At a nearby table, Cordero and Cadra sit across from one another. Cordero has his guitar and notebook in his lap. He repeats lines as Green and Cadra come up with ideas. Nothing sticks. They’ll move on with just a few song sketches to take home.
“I don’t think this is a song I’d listen to,” says Stout.
“Yeah, me either,” says St. Clair.
They’re sitting at a round table with Gilbert, trying to write a song about leaving town after a break-up. It isn’t going anywhere, so the trio abandons it and shifts towards something else. Gilbert mentions he’s always wanted to write a song about El Caminos. It piques the interest of Stout and St. Clair.
“It feels like all your writes are about crazy shit,” says Gilbert to Stout. “El Caminos and jackalopes, that chili song you and Will wrote last year…”
“I’m not sure chili is exactly crazy, Grant, but I get what you’re saying. I take it as a compliment,” says Stout with a laugh as he packs up his guitar.
Their El Camino ode is finished, so they head over to the bar for a round of beer and to check up on everyone else. For the last thirty minutes, they’ve heard King singing “Coming Home” on repeat over the loudspeakers, echoing through the walls and interrupting their focus a time or two.
Cooper, King, and Shafter had to really work for this one, reading through essentially every entry in their song notebooks before the idea takes hold. They try a dark and brooding honky-tonker, a rodeo rocker, a lonesome barroom ballad, and a handful of others before honing in on New Orleans.
The song they create is largely inspired by Cooper’s experience playing in New Orleans earlier this spring. He wasn’t thrilled about being there, and the other two share his sentiments.
“It’s like Las Vegas—it’s a Sin City,” says Cooper. “You know it’s going to make you stay out way past when you want to. It has a way of forcing you into doing what it wants with you.”
There’s always an excitement when a song starts taking shape. At some point, it transitions from just being lines that rhyme to an actual song. Someone will say they may end up cutting it for their next album, but no one really knows if it’ll actually see the light of day. It’s the adrenaline talking.

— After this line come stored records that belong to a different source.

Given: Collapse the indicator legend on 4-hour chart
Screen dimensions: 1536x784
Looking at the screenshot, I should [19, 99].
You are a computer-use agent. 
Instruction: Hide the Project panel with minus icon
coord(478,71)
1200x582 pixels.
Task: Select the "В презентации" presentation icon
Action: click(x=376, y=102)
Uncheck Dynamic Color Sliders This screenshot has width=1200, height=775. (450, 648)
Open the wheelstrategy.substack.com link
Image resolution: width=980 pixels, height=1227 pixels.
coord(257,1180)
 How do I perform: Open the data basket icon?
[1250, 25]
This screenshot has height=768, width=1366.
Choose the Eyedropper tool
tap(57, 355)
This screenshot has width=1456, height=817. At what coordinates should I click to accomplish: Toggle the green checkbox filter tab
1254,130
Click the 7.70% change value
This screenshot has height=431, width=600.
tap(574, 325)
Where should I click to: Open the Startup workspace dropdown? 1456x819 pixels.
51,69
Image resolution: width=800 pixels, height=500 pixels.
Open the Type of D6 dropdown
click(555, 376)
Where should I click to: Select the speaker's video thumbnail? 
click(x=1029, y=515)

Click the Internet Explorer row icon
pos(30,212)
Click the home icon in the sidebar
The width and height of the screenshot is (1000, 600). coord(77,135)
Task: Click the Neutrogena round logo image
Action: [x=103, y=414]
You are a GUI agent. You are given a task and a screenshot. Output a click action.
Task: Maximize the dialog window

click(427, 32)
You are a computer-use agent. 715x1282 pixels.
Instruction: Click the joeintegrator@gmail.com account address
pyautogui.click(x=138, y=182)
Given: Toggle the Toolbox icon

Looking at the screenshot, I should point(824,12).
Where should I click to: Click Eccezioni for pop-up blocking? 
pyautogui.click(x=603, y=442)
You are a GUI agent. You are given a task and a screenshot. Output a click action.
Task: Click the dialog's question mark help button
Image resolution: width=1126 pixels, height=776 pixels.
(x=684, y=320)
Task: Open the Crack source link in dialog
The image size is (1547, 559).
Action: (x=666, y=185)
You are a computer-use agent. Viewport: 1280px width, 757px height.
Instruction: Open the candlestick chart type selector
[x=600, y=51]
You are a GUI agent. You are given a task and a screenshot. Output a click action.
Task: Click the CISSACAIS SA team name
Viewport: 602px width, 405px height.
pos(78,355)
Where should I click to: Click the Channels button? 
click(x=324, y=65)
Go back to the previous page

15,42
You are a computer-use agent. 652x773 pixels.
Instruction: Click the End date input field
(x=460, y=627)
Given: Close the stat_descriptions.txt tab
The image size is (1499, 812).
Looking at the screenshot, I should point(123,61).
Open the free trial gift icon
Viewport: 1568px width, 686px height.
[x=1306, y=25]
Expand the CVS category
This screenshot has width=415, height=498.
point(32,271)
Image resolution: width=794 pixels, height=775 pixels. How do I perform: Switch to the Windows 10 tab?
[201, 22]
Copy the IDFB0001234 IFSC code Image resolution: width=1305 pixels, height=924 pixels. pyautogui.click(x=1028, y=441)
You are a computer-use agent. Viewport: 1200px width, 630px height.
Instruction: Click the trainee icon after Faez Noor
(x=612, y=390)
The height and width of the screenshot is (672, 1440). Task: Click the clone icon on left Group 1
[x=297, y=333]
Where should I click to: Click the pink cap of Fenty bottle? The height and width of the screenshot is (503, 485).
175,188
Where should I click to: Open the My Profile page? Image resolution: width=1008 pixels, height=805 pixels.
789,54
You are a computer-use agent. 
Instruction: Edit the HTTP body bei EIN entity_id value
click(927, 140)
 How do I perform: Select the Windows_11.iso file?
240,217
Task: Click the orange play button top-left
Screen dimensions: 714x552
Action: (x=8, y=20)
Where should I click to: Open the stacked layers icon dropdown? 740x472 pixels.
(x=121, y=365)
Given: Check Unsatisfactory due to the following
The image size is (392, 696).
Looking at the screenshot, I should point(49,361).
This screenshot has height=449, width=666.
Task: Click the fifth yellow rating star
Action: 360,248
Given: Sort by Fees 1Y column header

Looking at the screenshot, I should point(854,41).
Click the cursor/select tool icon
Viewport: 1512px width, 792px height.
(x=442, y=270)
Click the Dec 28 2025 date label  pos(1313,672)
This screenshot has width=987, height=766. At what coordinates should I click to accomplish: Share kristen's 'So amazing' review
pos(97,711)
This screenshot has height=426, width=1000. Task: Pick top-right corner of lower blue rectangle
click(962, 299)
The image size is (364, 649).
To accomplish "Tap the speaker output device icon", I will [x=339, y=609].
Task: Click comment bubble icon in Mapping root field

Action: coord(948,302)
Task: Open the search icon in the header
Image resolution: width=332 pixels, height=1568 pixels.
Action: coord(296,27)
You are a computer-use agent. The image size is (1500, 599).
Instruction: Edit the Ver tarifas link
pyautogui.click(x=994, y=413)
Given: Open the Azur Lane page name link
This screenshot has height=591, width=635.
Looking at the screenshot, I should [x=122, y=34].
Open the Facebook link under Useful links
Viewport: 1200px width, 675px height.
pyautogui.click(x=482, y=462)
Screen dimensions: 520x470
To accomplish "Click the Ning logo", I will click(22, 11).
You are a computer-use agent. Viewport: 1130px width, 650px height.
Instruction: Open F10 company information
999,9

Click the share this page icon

So far, there’s been a solid track record of songs recorded on the 806 songwriting excursions. Josh Abbott cut “I’m Your Only Flaw,” a song that he and Cordero co-wrote that first year. Green has cut “Drunk Again,” by him and Adams; “Poor,” by him, Adams, and Domino; and “The Chili Song” by him and Stout. King has cut perhaps the most successful song on any of these trips: “Mirror, Mirror” by him, Adams, and Domino. Gilbert recently recorded the breakout single “Denying Desires” by him and Abbott. And Cooper has all the intentions of cutting “Headed Up the Hill,” a border ballad penned by him, Parks, and Adams. He’s been playing it with a full band the last few months.
The retreat has also created more writing opportunities throughout the year, largely for Cooper, who has been joined by Green, Abbott, Adams, and King in Nashville. Plenty of Lubbock co-writes happen outside the two-day Stephenville stint.
The next morning, King and Parks head out early. Most of the others wake up mid-morning, wipe the sleep from their eyes, and decide a plate of Mexican food is necessary before breaking camp. Green, Cooper, Markham, and Stout stay behind and write one more song for good measure, called “Cowboy Picture Show.” You smell salted peanuts and cap guns when they play it. Soon after Markham and Cooper leave that evening, a flurry of messages fills the group’s text message group. Before the day is over, there’s already talk of setting dates for an additional retreat in the fall.
“We aren’t here for our egos or to hurt anyone’s feelings,” says Green. “We want others to do this very thing. If you’re from Ft. Worth, Houston, San Marcos—wherever—go start your own retreat. I love Lubbock and what it’s given to me. That’s what this is about. I think it’s been a special place. At the end of the day, this is about writing songs. That’s what we came to do.”